CONSEGNA → Per favore, indica chi, secondo la relazione riportata nel testo di studio, si è attivato con considerevole ritardo.

TESTO DI STUDIO →

Pio Albergo Trivulzio, gli ispettori della Salute: “I vertici della Rsa hanno agito in ritardo”
Gli ispettori del ministero della Salute, impegnati nei giorni scorsi al Pio Albergo Trivulzio dopo l'inchiesta aperta dalla procura di Milano, hanno redatto una prima relazione in cui è stato scritto che "non si può sottacere una certa inerzia sia dei vertici dell'Agenzia di tutela della salute (Ats) sia della struttura che si sono attivati con considerevole ritardo". Questo, nonostante fossero a conoscenza della fragilità degli ospiti della Rsa e del loro bisogno di essere protetti.

VOCI →
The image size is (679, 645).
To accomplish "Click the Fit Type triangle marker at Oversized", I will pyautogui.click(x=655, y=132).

==

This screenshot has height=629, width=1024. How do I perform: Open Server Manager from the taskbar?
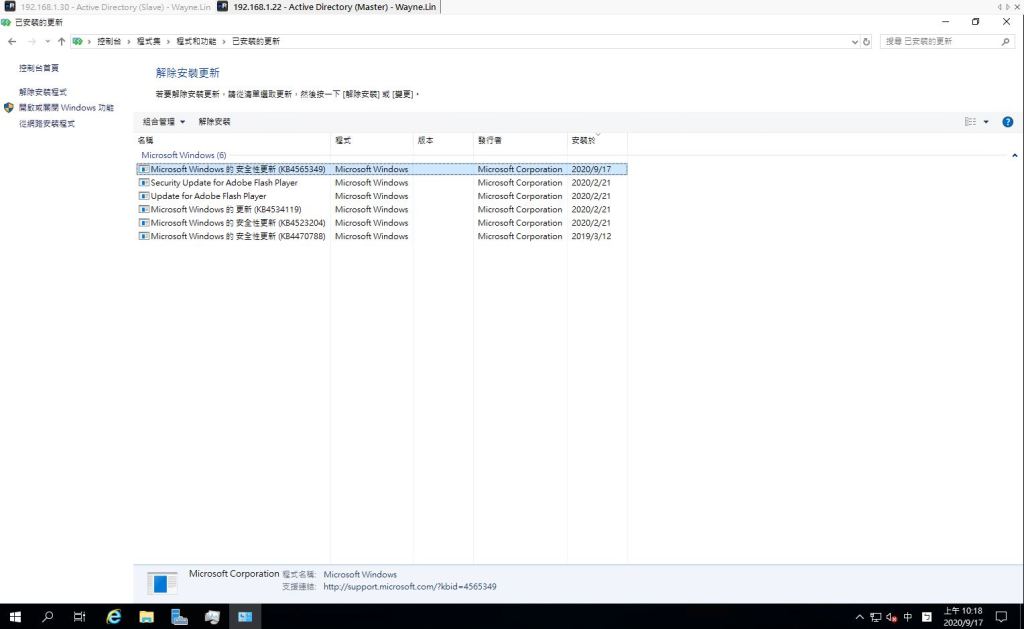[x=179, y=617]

---

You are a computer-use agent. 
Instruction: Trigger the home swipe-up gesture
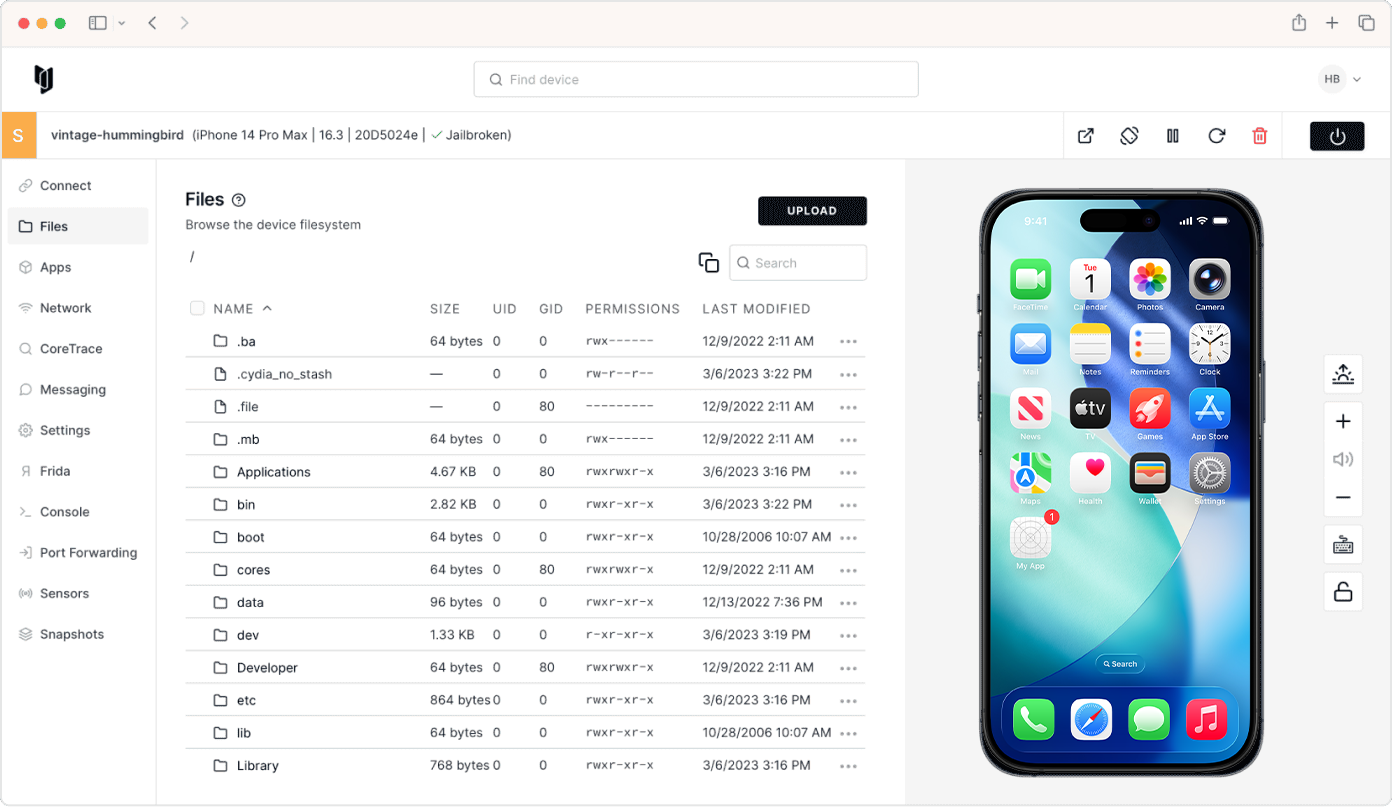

RISPOSTA → I vertici dell'Agenzia di tutela della salute (Ats) e quelli della struttura.